System information

6 Hardware Monitor Functionality
Computer systems are in general not fail-safe with respect to availability and reliability.
Besides the errors produced by the software running on the system, the hardware is also
error-prone. Moving parts of the hardware are one of the first devices with the highest
potential to fail over a specified period of time. Specially, these are the fans and the hard
disks [76] of the computer system. But a computer system also produces heat which can
damage other parts of the system like the CPU. Therefore, the CHARM card was not only
developed to provide remote control functions, it also monitors the host computer system.

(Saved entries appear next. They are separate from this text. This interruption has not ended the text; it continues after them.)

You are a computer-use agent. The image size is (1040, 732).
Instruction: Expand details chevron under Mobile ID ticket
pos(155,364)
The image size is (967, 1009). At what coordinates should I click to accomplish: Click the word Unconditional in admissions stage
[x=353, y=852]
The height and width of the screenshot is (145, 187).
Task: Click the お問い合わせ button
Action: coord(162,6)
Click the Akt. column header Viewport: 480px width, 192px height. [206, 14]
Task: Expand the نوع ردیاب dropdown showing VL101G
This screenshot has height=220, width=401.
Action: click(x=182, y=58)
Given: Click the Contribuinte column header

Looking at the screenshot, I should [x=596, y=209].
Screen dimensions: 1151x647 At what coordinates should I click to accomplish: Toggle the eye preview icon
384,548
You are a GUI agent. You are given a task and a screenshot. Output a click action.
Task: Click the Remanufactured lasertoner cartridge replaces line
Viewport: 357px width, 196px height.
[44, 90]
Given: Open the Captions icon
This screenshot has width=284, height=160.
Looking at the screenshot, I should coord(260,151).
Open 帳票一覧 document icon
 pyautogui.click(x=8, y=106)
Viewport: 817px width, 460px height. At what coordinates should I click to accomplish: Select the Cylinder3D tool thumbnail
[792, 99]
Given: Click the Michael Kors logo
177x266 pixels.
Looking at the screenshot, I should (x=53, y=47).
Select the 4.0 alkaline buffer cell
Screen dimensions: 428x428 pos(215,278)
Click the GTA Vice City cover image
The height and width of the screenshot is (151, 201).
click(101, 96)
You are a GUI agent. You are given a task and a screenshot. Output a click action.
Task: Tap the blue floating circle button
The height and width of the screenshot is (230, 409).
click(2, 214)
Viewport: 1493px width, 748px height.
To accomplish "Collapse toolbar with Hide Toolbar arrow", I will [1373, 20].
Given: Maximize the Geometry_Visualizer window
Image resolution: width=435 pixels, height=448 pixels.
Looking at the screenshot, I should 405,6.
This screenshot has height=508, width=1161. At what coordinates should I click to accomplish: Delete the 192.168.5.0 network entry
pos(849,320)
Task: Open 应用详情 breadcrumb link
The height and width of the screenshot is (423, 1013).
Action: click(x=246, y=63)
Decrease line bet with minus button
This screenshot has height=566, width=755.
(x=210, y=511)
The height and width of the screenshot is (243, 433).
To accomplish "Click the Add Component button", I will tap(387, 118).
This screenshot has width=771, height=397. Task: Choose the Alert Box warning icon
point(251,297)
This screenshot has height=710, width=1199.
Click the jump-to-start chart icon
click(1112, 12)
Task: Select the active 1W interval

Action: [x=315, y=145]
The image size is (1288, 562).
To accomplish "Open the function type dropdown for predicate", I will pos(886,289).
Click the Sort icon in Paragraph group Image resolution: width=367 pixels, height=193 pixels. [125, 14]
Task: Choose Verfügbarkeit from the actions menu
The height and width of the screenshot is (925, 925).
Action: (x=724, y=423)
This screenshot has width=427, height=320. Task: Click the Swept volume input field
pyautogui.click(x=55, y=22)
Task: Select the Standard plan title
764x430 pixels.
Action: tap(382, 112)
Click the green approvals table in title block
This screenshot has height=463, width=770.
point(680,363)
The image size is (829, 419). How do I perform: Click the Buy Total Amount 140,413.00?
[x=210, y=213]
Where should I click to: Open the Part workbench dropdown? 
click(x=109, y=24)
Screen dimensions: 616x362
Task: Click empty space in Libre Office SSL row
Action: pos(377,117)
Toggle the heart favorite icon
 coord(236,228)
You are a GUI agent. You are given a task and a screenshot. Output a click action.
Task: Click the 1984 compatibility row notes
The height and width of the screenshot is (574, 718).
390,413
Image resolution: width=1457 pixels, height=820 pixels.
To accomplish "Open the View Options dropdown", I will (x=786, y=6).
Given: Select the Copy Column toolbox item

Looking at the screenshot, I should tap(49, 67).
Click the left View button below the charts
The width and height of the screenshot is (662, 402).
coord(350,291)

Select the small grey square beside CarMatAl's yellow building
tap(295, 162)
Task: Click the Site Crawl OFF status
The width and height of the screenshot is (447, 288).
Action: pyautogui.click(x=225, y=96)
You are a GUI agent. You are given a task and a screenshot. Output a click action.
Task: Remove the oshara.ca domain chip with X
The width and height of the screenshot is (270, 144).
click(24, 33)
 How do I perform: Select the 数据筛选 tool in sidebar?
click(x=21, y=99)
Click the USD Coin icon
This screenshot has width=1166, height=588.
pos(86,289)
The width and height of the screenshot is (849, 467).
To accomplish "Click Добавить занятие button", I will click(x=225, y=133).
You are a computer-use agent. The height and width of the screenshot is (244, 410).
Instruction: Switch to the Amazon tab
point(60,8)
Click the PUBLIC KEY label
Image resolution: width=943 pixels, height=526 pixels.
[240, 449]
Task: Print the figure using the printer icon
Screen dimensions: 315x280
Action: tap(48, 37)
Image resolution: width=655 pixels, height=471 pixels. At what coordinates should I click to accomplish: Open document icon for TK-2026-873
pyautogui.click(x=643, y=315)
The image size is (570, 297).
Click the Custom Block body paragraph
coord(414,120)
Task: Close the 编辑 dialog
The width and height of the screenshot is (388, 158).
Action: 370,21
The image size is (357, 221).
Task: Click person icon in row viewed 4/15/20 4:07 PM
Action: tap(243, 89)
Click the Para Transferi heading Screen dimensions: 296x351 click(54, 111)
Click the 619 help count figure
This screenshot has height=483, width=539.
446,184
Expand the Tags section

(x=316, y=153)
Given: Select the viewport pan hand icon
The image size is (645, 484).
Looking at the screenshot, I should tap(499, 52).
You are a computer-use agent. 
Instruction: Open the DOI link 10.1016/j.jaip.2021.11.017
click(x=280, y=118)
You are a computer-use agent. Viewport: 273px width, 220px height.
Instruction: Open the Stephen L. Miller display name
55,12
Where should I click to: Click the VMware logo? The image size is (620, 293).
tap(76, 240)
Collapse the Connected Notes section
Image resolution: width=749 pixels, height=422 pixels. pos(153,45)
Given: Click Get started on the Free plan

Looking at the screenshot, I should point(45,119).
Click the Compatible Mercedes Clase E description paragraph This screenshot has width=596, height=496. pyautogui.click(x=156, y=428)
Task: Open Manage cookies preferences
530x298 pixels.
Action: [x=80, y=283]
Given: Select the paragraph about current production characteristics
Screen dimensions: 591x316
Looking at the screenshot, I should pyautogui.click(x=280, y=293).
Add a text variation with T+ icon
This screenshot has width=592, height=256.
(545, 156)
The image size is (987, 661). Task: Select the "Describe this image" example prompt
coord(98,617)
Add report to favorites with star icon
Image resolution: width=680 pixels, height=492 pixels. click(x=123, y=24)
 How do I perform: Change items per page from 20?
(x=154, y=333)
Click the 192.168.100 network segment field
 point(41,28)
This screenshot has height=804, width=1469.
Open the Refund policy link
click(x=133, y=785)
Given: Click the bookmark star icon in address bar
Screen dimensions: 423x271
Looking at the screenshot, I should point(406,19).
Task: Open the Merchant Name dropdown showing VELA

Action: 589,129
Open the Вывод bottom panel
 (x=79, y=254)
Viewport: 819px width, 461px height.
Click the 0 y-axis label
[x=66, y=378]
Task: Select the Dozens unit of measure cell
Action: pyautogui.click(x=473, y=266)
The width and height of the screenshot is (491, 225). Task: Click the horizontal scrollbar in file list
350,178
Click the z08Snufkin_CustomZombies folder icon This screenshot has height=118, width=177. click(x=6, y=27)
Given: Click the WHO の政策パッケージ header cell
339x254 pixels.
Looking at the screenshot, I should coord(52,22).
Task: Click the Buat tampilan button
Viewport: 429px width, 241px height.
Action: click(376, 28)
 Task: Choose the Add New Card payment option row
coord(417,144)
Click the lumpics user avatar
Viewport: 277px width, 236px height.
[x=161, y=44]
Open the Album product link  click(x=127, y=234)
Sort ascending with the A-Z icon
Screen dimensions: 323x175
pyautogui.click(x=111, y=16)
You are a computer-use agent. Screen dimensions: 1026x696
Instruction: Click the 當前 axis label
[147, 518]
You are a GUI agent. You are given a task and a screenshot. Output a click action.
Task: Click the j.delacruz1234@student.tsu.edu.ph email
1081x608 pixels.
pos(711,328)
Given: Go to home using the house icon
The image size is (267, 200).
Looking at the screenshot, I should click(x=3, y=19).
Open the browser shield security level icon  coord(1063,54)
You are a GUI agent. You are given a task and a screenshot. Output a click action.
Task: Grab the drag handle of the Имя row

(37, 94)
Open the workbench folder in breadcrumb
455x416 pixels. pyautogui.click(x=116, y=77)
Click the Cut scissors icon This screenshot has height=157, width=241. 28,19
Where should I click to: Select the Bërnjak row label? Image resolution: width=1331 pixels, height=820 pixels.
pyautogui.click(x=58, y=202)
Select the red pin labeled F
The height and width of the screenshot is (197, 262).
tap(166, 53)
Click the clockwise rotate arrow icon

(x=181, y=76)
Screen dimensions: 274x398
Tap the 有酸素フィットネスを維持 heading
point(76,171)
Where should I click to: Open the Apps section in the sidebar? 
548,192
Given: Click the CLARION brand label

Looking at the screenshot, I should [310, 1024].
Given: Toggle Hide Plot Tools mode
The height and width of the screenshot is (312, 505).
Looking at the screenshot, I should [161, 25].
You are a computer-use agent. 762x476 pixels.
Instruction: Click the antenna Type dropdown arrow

Additionally, the CHARM offers diagnose function to improve the search of the error source.
The following functions are used to detect a failure or to find the source of a failure:
POST Code Analyzer.
Host System Inspector.
Measurement of temperature, voltage and the fan speed.
Display Screen Inspector.
The following sections discuss the features more precisely. Furthermore, the CHARM
provides monitoring software which summarizes the results of the measurements of the
CHARM card or takes action in case a pending error is detected. Basically, there are two
monitor clients running on the CHARM card:
Lemon - LHC Era Monitoring.
SysMES - System Management for Networked Embedded Systems and Clusters.
Section 6.4 explains the Lemon software and the SysMES framework.
6.1 Power On Self Test
The Power-on self-test is a series of diagnostic routines performed when a computer system
is powered up [59]. The POST is handled by the BIOS of the computer. The principal duties
of the computer BIOS during POST are as follows: to verify the integrity of the BIOS code
itself, to test the operability of the CPU, to verify system and size main memory, to discover,
to initialize, and to catalog all system buses and devices, to identify and to select which
devices are available for booting. At the beginning of each POST task, the BIOS outputs
the test-point error code normally to I/O port 0x80 [77]. But on few computer systems the
I/O port 0x300 and 0x81 are used to output the error code [78]. The code written to port
0x80 does not ever mean a failure. Instead it represents a checkpoint to indicate the task
79